Private Finance Initiatives get a patchy press this week. Michael Wilford has announced that he is fed up with working in the UK, citing the prevalence of PFI as one of the main sources of dissatisfaction (pages 20-21).
The Commission for Architecture and the Built Environment has reiterated its conviction that PFI can produce exemplary buildings by praising Bennetts Associates' and Lomax, Cassidy & Edwards' proposal for Brighton Central Library as 'an exemplary private finance initiative'. So why is it that the PFI is encouraging one of our leading architects to seek work abroad, and allowing another to thrive?
The successful implementation of a PFI project is dependent on a responsible client, and CABE has, rightly, been quick to praise Brighton local authority for its commitment to the library project. But it is also a procedure which suits some architects better than others.Wilford has built his career on a series of close one-to-one relationships with long-standing clients, who invariably have the will and the resources to give him a relatively free rein. He is a design architect of the old school, infinitely more interested in realising a vision than in the day-to-day grind of administration and management. Bennetts Associates, on the other hand, is a no-nonsense organisation, adept at navigating the intricacies of governmental bureaucracy, and equally at home with commercial clients.

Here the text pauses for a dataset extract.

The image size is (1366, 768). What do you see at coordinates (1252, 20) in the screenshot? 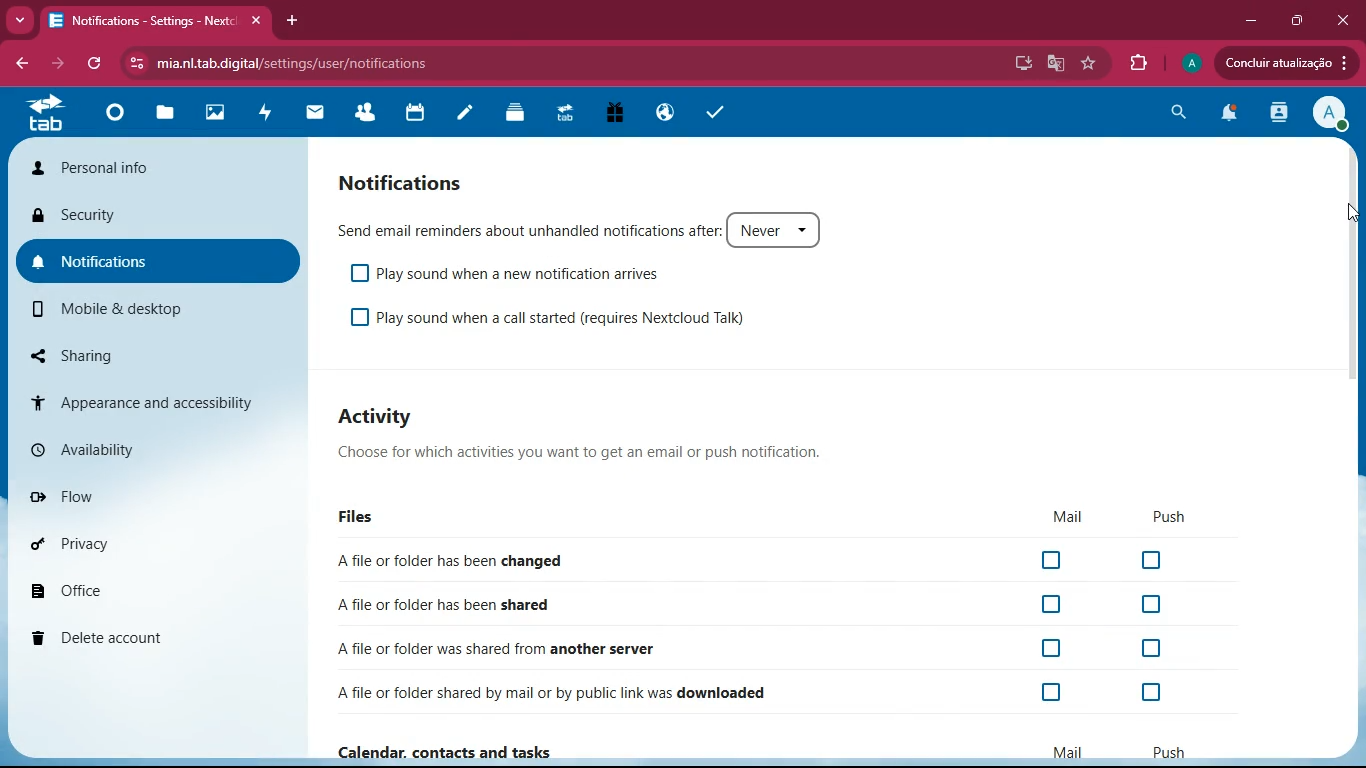
I see `minimize` at bounding box center [1252, 20].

In architectural terms it is a Blairite dream: a practice which relishes the prospect of delivering the best possible result within economic and time constraints - while keeping the paperwork up to date.

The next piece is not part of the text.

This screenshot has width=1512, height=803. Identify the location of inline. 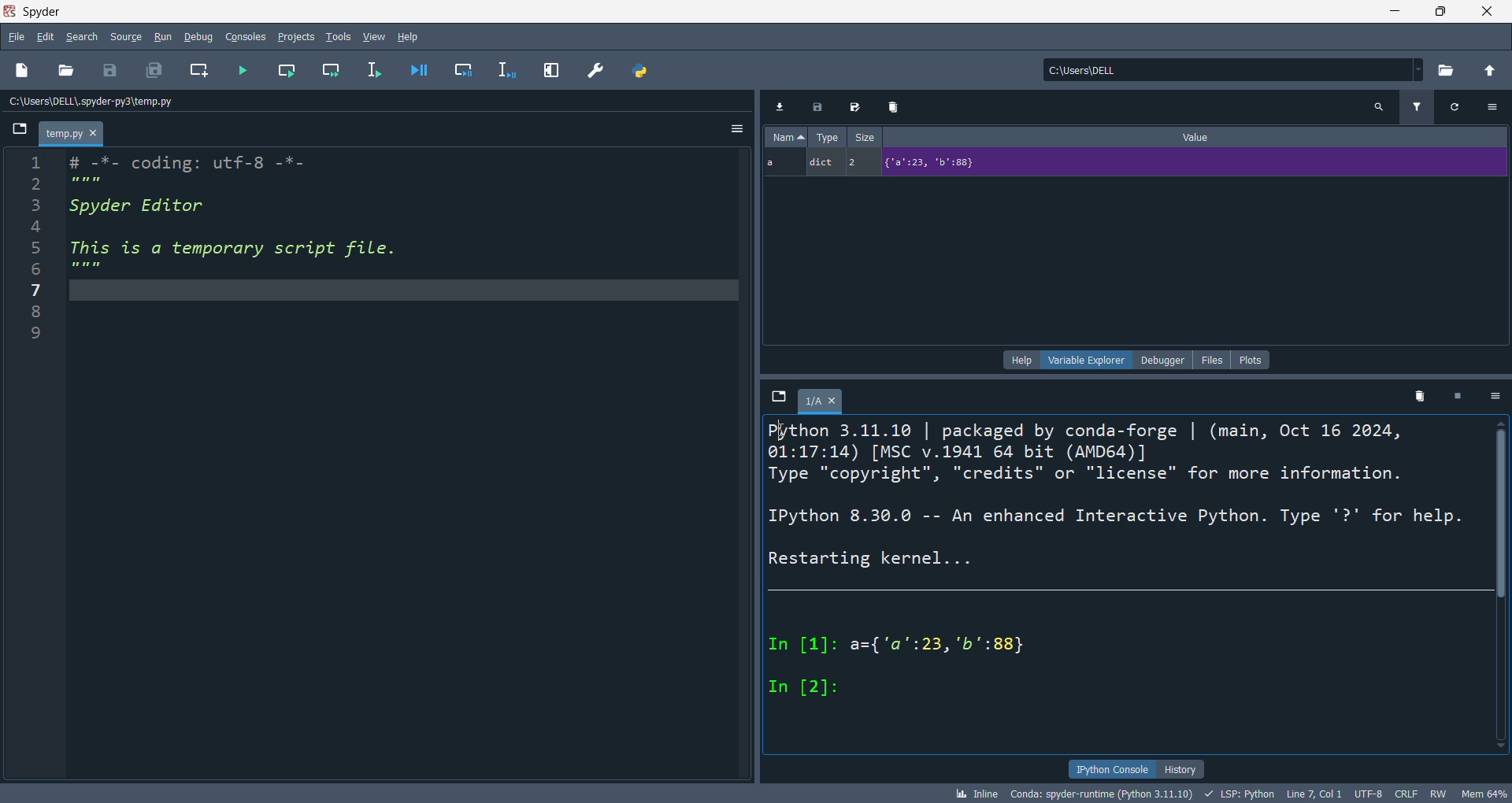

Bennetts also has a certain bullishness, which may prove particularly useful in the future. One of Wilford's gripes about PFI is that, while it is relatively simple to persuade a client to accept a decent design, it is rather more tricky to persuade them to accept the specification. It is excellent news that the designs for Brighton Central Library are so good - but maintaining quality at the pre-planning stage is the easy bit. For the architects and for CABE, the real challenge lies ahead.